The Times says that some of the agency’s “most intensive efforts” have gone into defeating methods of encryption popular in the U.S., including virtual private networks and the security used on 4G smartphones.
In the 1990s, the agency fought for backdoor access to private encryption systems, but lost the legal battle and instead had to get past the protections in other ways: It built specialized computers to crack encryption, worked with technology companies to build entry points into their products or forced compliance via court order, and covertly introduced weaknesses into international encryption standards used by hardware and software developers. It’s compiled an internal database of encryption keys for specific commercial products, and even hacks into computers to read messages before they’ve been encrypted.

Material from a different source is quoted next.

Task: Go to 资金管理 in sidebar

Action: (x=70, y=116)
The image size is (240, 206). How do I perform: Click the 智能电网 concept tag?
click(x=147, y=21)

Only top-level analysts of the “Five Eyes,” the intelligence-sharing alliance between the NSA and its equivalents in Australia, Britain, Canada, and New Zealand, know the full extent of what the NSA does, but even some of them are surprised by the agency’s capabilities. According to one memo from Brtain’s Government Communications Headquarters, the NSA’s British counterpart, several of its analysts who’d not been briefed on the NSA’s abilities were “gobsmacked” when they learned what the NSA could do.
The NSA objected to the Times’ publishing the story because of concerns that its targets would switch encryption methods, but the paper went ahead anyway, citing “the value of a public debate about government actions that weaken the most powerful tools for protecting the privacy of Americans and others.” (The paper did remove “some specific facts,” though.)